_What is required:_
Rewrite the lines from the one containing "The height and" through the end of the records, inclusive, with "dropdown" replaced by "list" and everything else unchanged. Omit the pictures from your answer.

[Data entries]
- - -

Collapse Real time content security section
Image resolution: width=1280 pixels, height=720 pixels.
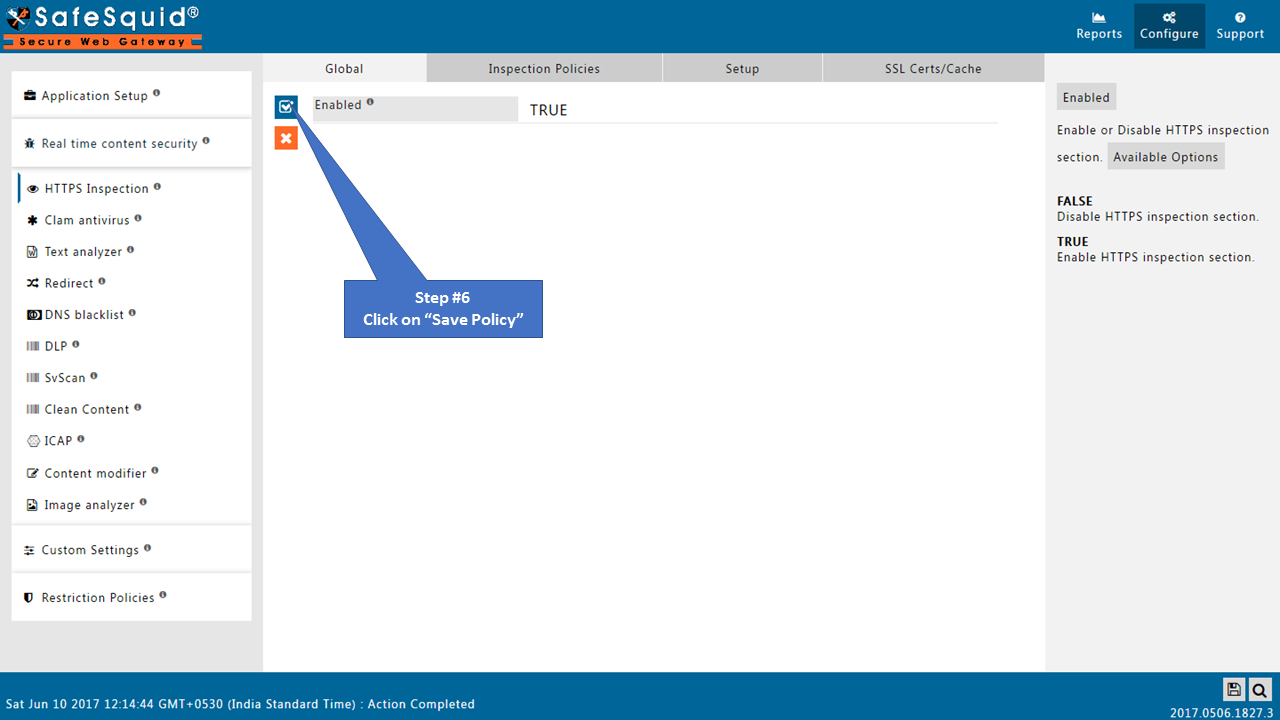[119, 144]
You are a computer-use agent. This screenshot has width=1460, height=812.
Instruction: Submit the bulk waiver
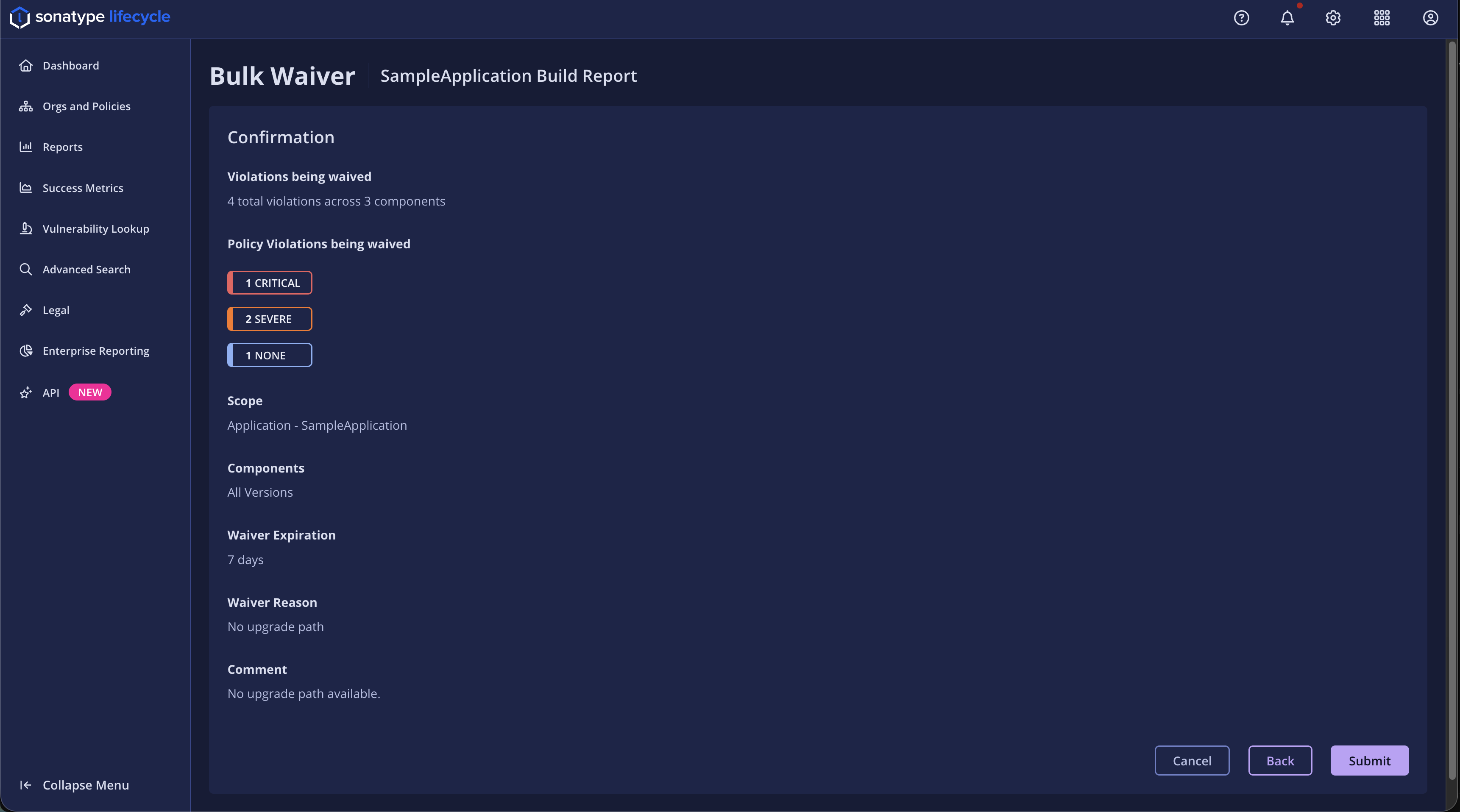[x=1369, y=760]
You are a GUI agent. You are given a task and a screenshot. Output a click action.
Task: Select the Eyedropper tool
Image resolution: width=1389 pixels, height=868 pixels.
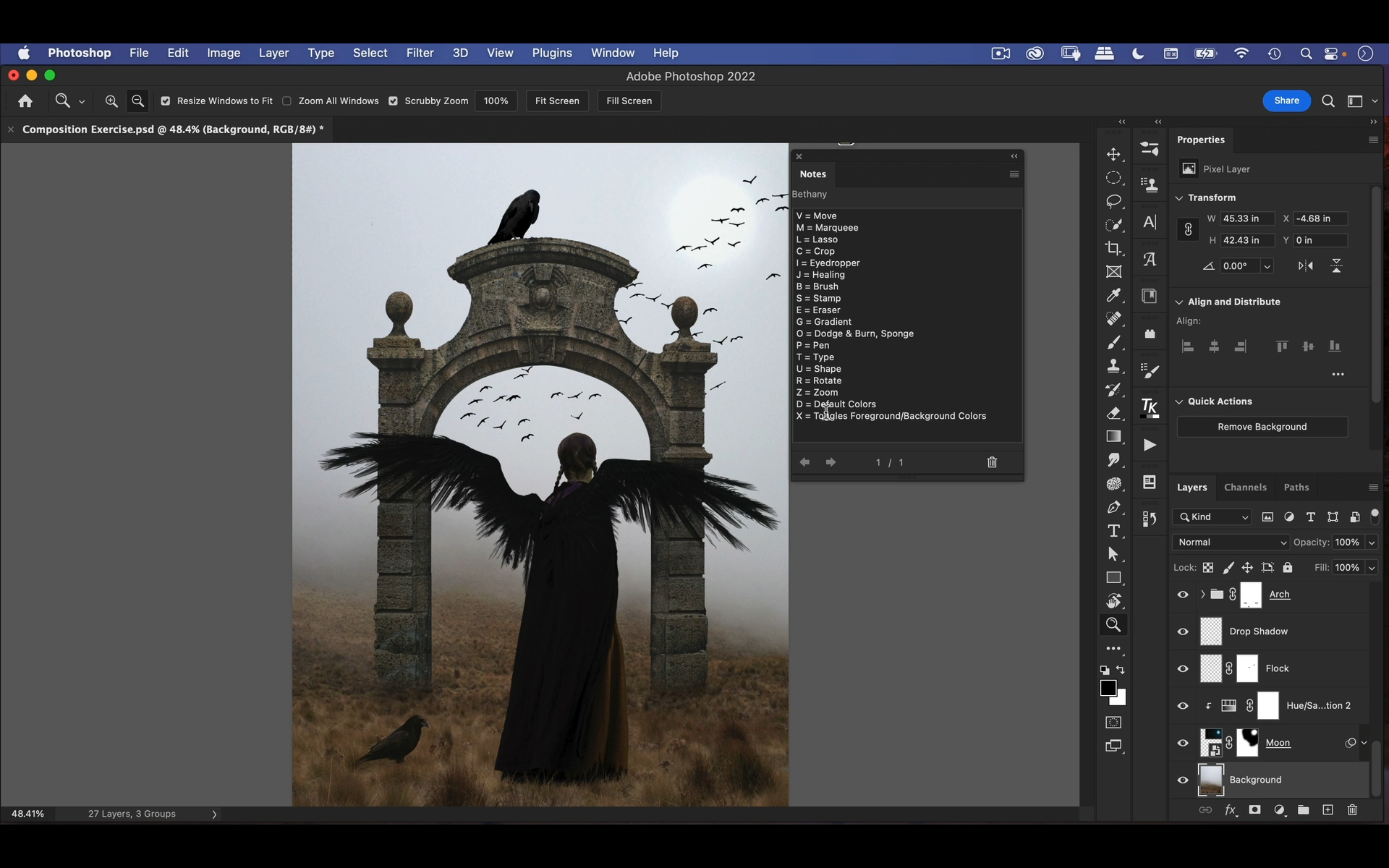(x=1113, y=295)
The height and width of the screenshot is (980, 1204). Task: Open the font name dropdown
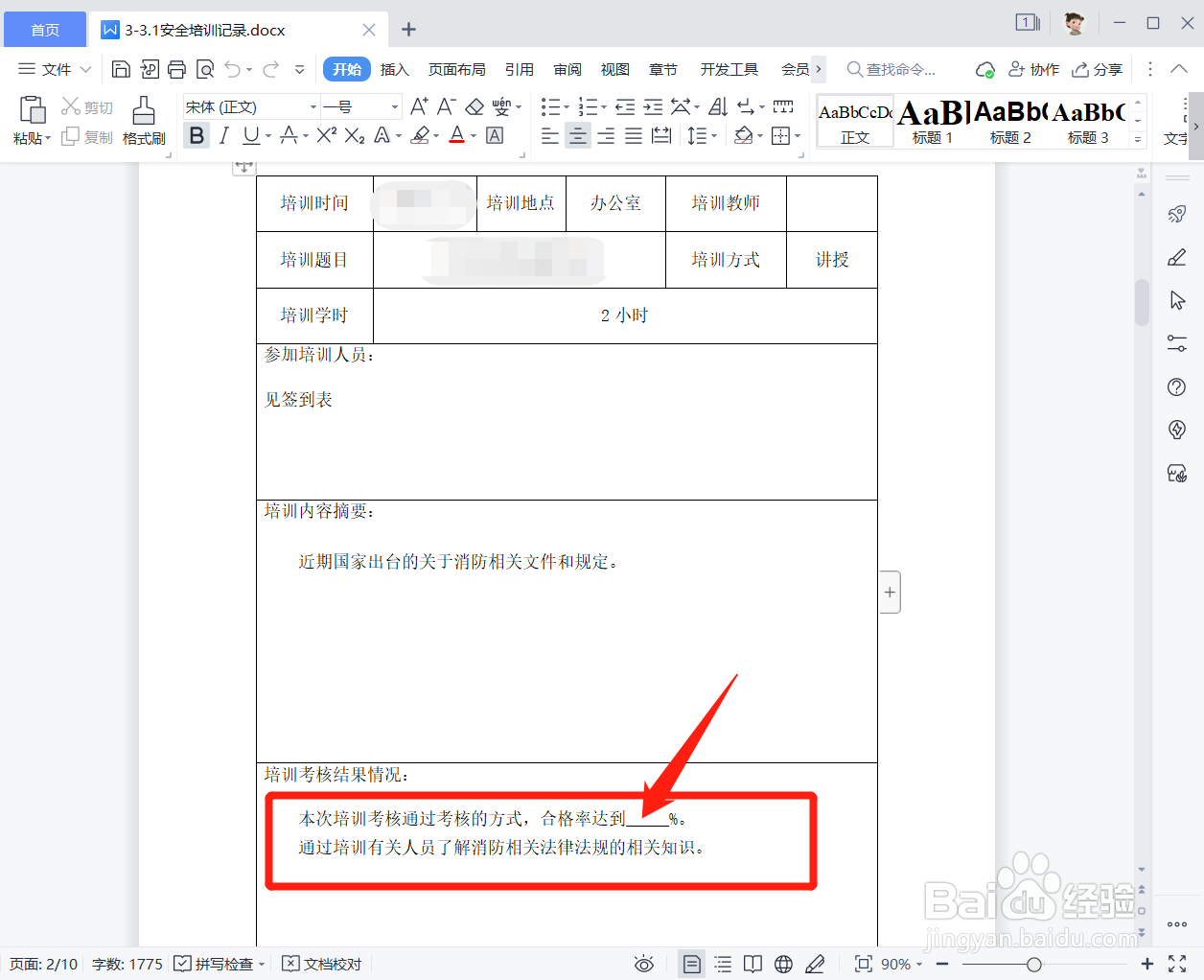pos(313,106)
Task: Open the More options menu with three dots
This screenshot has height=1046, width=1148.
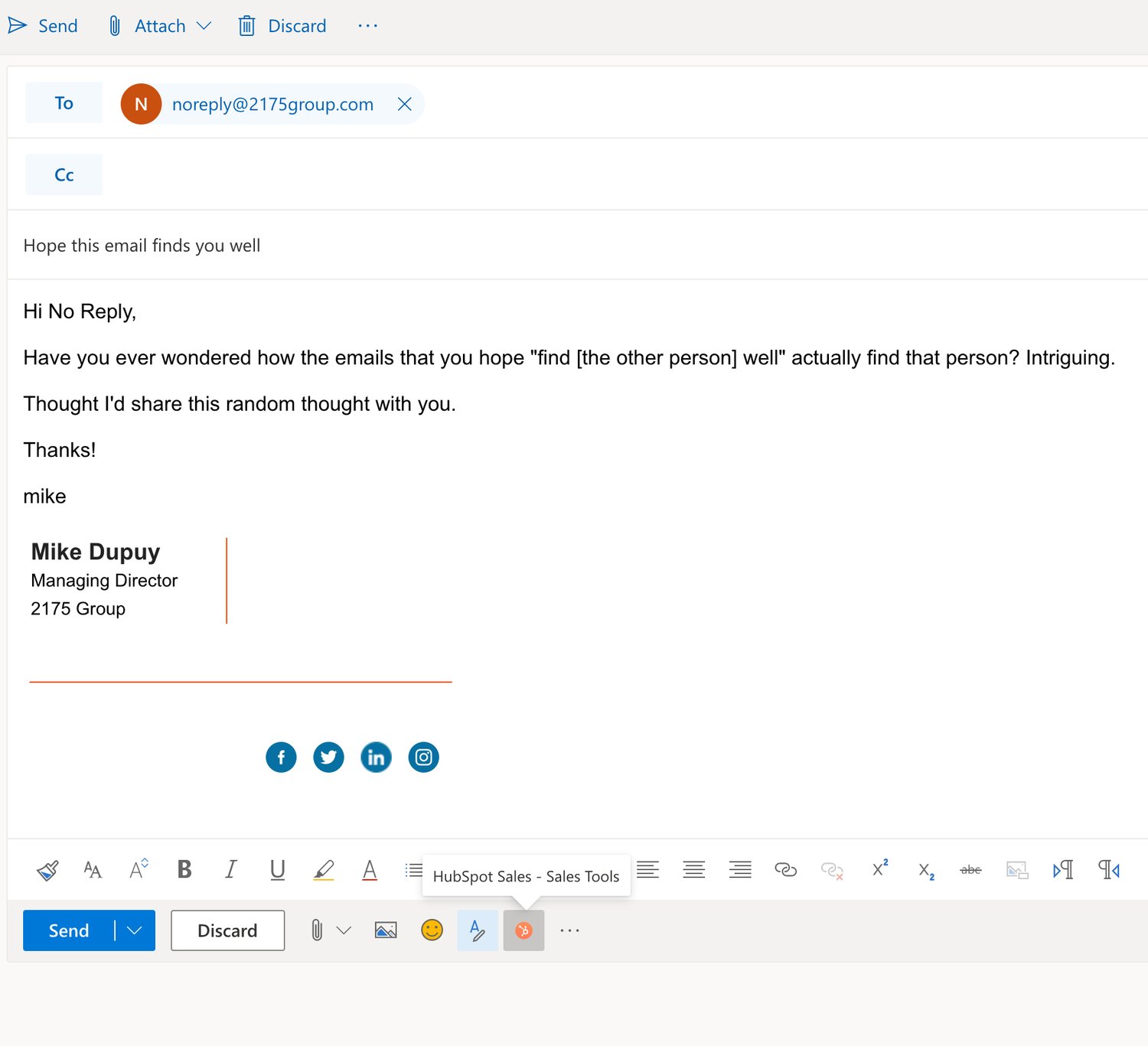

- - -

_Exercise output:_
The height and width of the screenshot is (980, 1204). Task: Open the font name list
pos(313,106)
Task: Open the More options menu with three dots
This screenshot has height=1046, width=1148.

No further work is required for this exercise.